=== Records provided ===
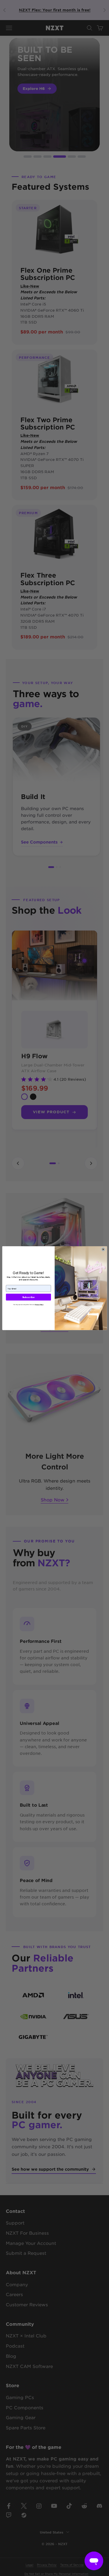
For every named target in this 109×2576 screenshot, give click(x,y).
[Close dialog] (103, 1249)
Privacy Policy (39, 1304)
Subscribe (28, 1296)
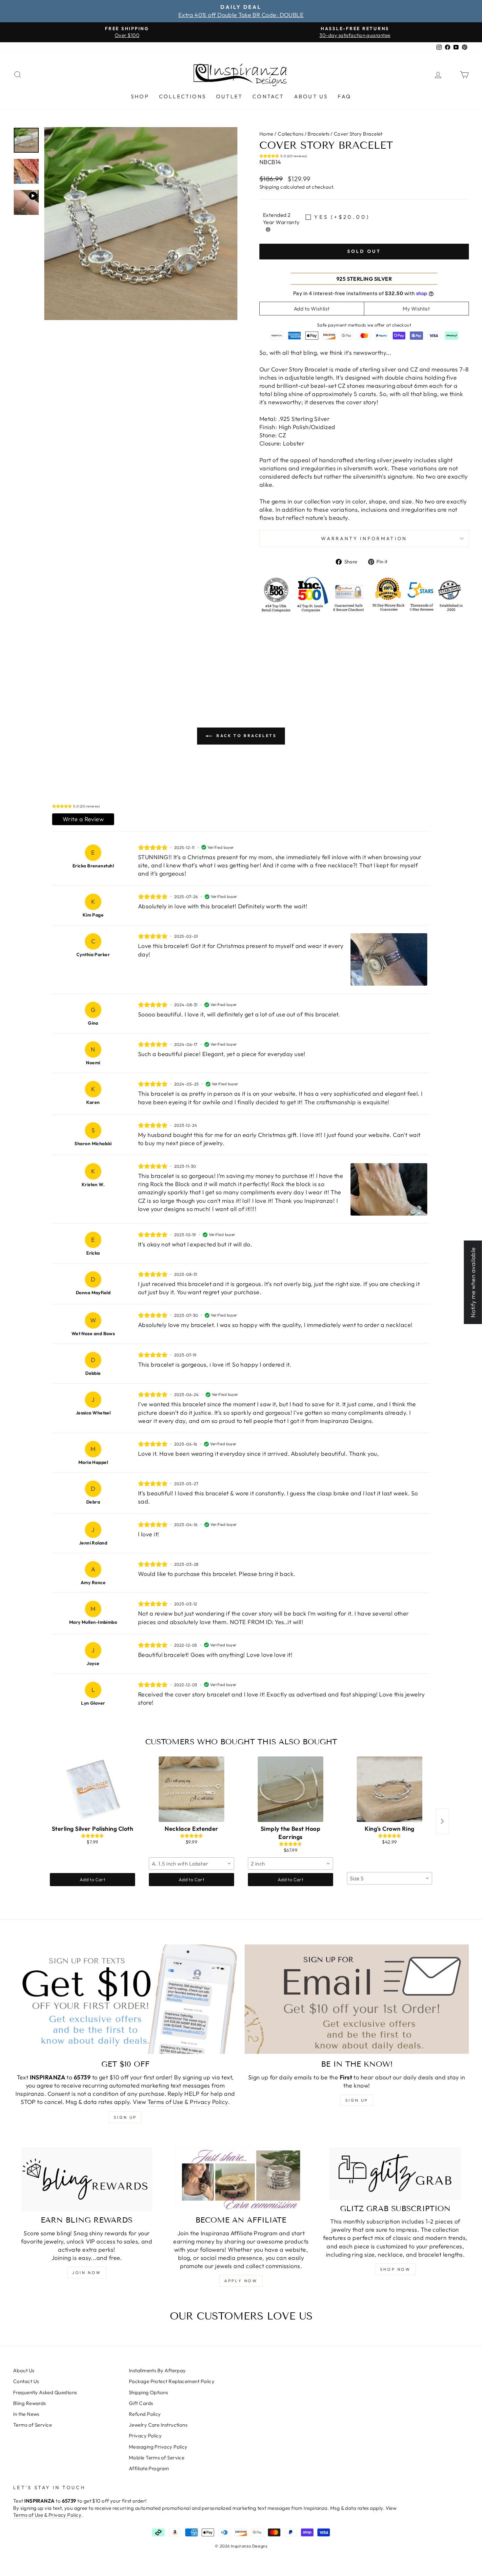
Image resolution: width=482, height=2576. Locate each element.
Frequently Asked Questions (45, 2392)
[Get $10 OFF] (125, 1999)
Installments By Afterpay (157, 2370)
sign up (125, 2117)
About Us (311, 96)
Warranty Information (364, 538)
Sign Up (356, 2100)
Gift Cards (141, 2403)
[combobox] (191, 1863)
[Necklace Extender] (191, 1789)
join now (86, 2272)
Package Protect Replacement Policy (171, 2381)
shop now (395, 2269)
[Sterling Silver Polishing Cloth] (92, 1789)
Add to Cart (92, 1880)
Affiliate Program (149, 2468)
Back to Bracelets (246, 735)
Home (266, 134)
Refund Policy (145, 2414)
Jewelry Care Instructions (158, 2425)
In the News (26, 2414)
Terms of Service (32, 2425)
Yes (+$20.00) (342, 217)
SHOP (140, 96)
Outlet (229, 96)
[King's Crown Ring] (389, 1789)
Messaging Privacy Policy (158, 2447)
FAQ (344, 96)
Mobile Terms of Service (156, 2457)
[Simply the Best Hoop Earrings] (290, 1789)
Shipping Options (148, 2392)
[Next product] (442, 1821)
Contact (268, 96)
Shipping (269, 187)
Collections (182, 96)
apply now (240, 2280)
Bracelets (318, 134)
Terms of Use (165, 2102)
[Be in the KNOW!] (357, 1999)
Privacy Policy (209, 2102)
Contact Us (26, 2381)
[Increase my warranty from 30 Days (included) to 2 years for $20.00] (268, 229)
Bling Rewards (29, 2403)
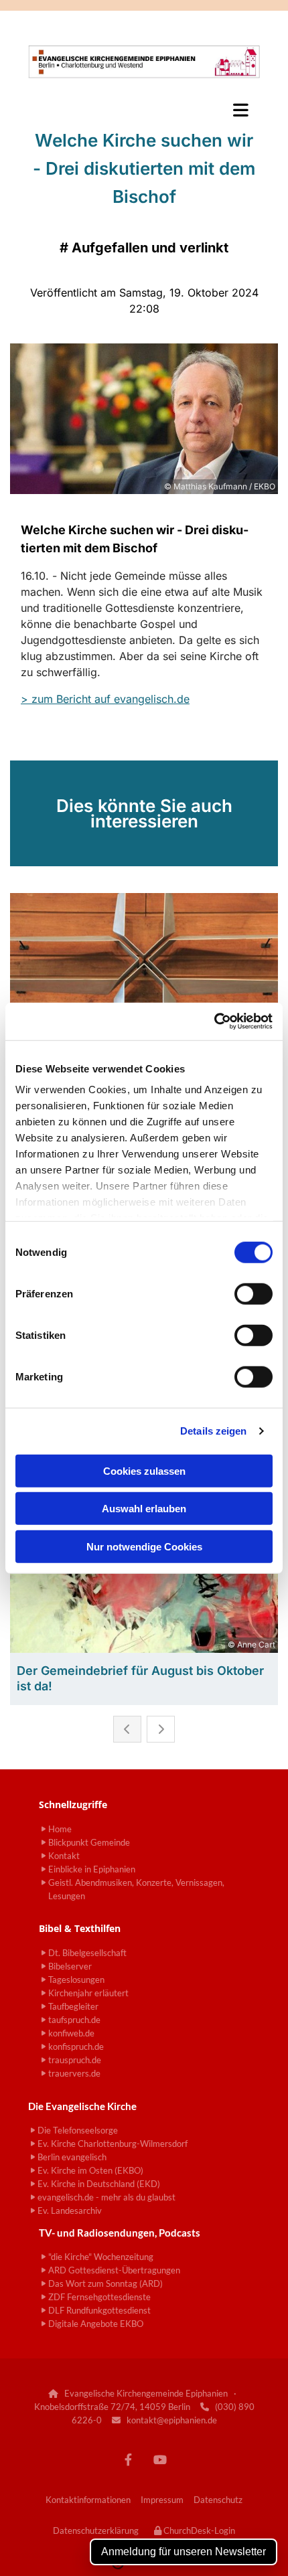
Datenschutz (218, 2499)
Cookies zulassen (144, 1470)
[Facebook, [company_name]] (128, 2460)
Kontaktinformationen (88, 2499)
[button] (144, 109)
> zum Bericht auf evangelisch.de (105, 699)
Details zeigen (213, 1431)
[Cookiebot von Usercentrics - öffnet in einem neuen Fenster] (214, 1021)
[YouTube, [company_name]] (159, 2460)
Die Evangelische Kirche (82, 2106)
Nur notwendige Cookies (144, 1546)
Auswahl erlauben (144, 1508)
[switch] (253, 1293)
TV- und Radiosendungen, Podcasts (119, 2233)
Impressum (162, 2499)
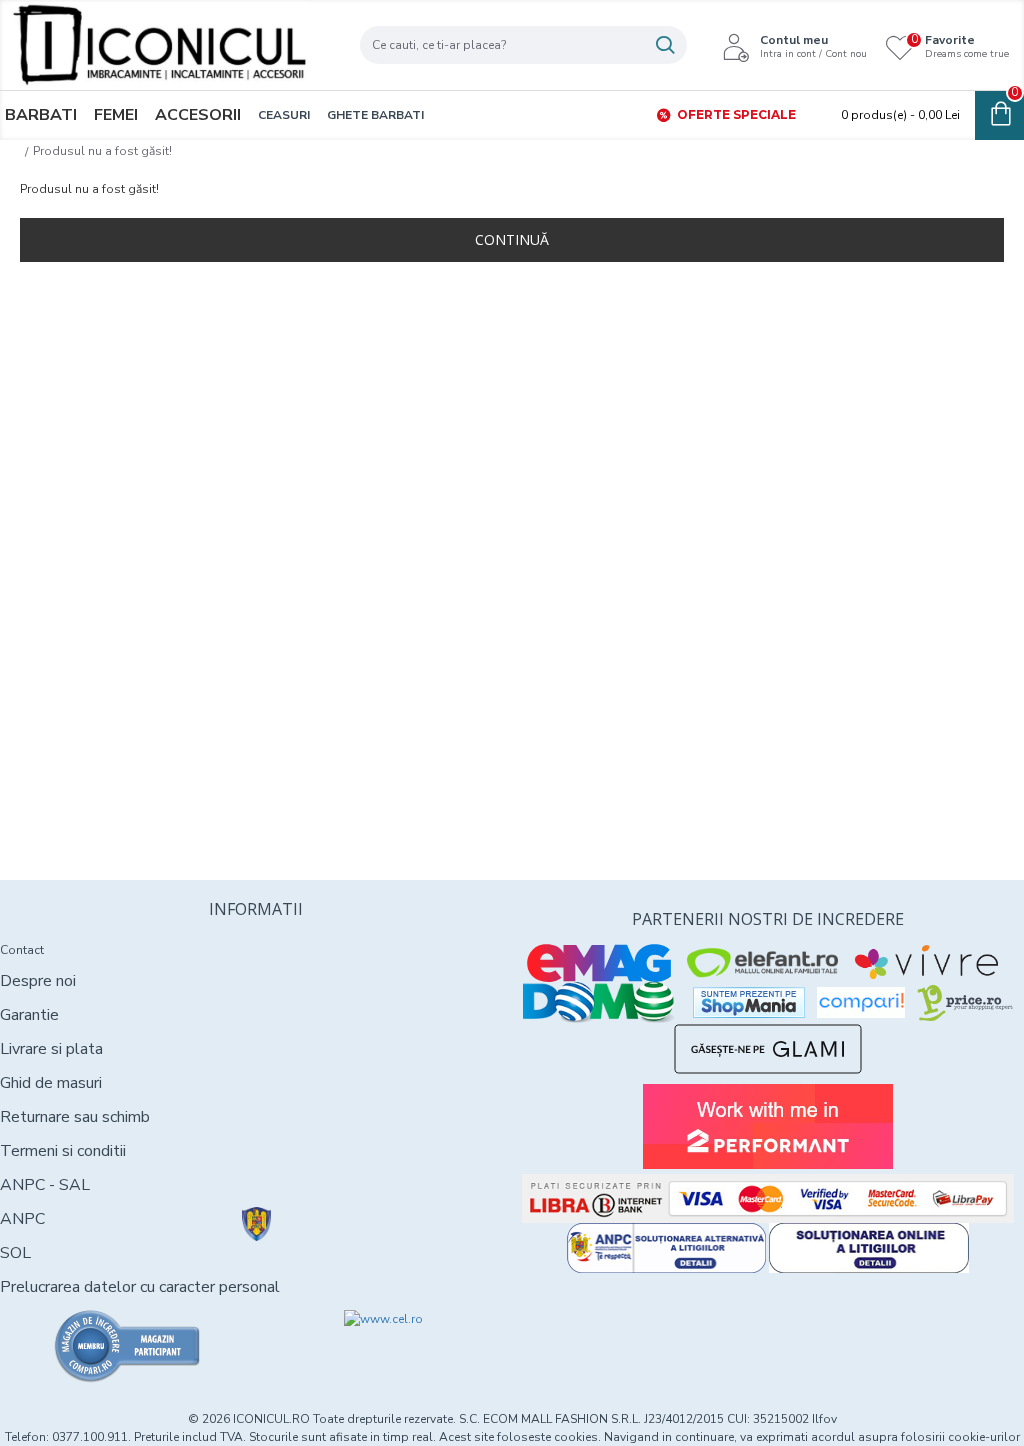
===
» Aim of the task:
Lines from the one that contains "Details zeigen (213, 1431)" through the last line of the data above are to be extracted exactly, with no pictures and no other lines.

» Output for this task:
Details zeigen (213, 1431)
[Cookiebot von Usercentrics - öffnet in einem neuen Fenster] (214, 1021)
[YouTube, [company_name]] (159, 2460)
Die Evangelische Kirche (82, 2106)
Nur notwendige Cookies (144, 1546)
Auswahl erlauben (144, 1508)
[switch] (253, 1293)
TV- und Radiosendungen, Podcasts (119, 2233)
Impressum (162, 2499)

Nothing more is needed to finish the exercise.